### Work to be completed
Copy the material below line for line, keeping every character, space, and line break unchanged.

### Extracted entries

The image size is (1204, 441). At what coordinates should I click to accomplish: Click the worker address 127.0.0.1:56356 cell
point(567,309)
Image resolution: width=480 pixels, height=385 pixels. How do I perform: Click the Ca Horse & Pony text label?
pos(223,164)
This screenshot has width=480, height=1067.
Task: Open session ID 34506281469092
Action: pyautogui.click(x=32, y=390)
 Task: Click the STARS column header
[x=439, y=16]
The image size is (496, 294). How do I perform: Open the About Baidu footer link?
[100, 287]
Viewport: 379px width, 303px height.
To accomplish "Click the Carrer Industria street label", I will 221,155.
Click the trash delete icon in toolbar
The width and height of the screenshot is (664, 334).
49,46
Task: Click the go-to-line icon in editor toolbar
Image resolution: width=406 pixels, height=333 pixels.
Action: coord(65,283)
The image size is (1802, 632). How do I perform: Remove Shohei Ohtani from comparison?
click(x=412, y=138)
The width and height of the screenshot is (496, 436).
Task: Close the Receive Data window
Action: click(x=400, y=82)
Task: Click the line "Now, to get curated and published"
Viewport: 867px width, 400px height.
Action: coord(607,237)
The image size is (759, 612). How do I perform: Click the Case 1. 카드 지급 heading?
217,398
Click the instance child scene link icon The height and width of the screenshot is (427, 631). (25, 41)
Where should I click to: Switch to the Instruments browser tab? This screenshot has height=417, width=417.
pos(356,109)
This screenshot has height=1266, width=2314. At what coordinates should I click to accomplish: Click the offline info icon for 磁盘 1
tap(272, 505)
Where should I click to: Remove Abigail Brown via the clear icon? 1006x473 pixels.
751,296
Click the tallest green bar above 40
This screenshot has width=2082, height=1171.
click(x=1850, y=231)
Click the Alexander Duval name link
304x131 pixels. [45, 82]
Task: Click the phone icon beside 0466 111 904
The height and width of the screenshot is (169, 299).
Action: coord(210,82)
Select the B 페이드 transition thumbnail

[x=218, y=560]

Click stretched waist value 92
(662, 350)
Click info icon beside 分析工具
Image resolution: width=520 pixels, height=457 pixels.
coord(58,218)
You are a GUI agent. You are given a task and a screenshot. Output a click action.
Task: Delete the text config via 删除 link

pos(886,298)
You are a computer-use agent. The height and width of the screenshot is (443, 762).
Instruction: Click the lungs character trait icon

### Task response
The image size is (1204, 441). At what coordinates should I click to accomplish: Click the worker address 127.0.0.1:56356 cell
point(567,309)
Image resolution: width=480 pixels, height=385 pixels. How do I perform: Click the Ca Horse & Pony text label?
pos(223,164)
This screenshot has width=480, height=1067.
Task: Open session ID 34506281469092
Action: pyautogui.click(x=32, y=390)
 Task: Click the STARS column header
[x=439, y=16]
The image size is (496, 294). How do I perform: Open the About Baidu footer link?
[100, 287]
Viewport: 379px width, 303px height.
To accomplish "Click the Carrer Industria street label", I will 221,155.
Click the trash delete icon in toolbar
The width and height of the screenshot is (664, 334).
49,46
Task: Click the go-to-line icon in editor toolbar
Image resolution: width=406 pixels, height=333 pixels.
Action: coord(65,283)
The image size is (1802, 632). How do I perform: Remove Shohei Ohtani from comparison?
click(x=412, y=138)
The width and height of the screenshot is (496, 436).
Task: Close the Receive Data window
Action: click(x=400, y=82)
Task: Click the line "Now, to get curated and published"
Viewport: 867px width, 400px height.
Action: coord(607,237)
The image size is (759, 612). How do I perform: Click the Case 1. 카드 지급 heading?
217,398
Click the instance child scene link icon The height and width of the screenshot is (427, 631). (25, 41)
Where should I click to: Switch to the Instruments browser tab? This screenshot has height=417, width=417.
pos(356,109)
This screenshot has height=1266, width=2314. At what coordinates should I click to accomplish: Click the offline info icon for 磁盘 1
tap(272, 505)
Where should I click to: Remove Abigail Brown via the clear icon? 1006x473 pixels.
751,296
Click the tallest green bar above 40
This screenshot has width=2082, height=1171.
click(x=1850, y=231)
Click the Alexander Duval name link
304x131 pixels. [45, 82]
Task: Click the phone icon beside 0466 111 904
The height and width of the screenshot is (169, 299).
Action: coord(210,82)
Select the B 페이드 transition thumbnail

[x=218, y=560]

Click stretched waist value 92
(662, 350)
Click info icon beside 分析工具
Image resolution: width=520 pixels, height=457 pixels.
coord(58,218)
You are a GUI agent. You are given a task and a screenshot. Output a click action.
Task: Delete the text config via 删除 link

pos(886,298)
You are a computer-use agent. The height and width of the screenshot is (443, 762).
Instruction: Click the lungs character trait icon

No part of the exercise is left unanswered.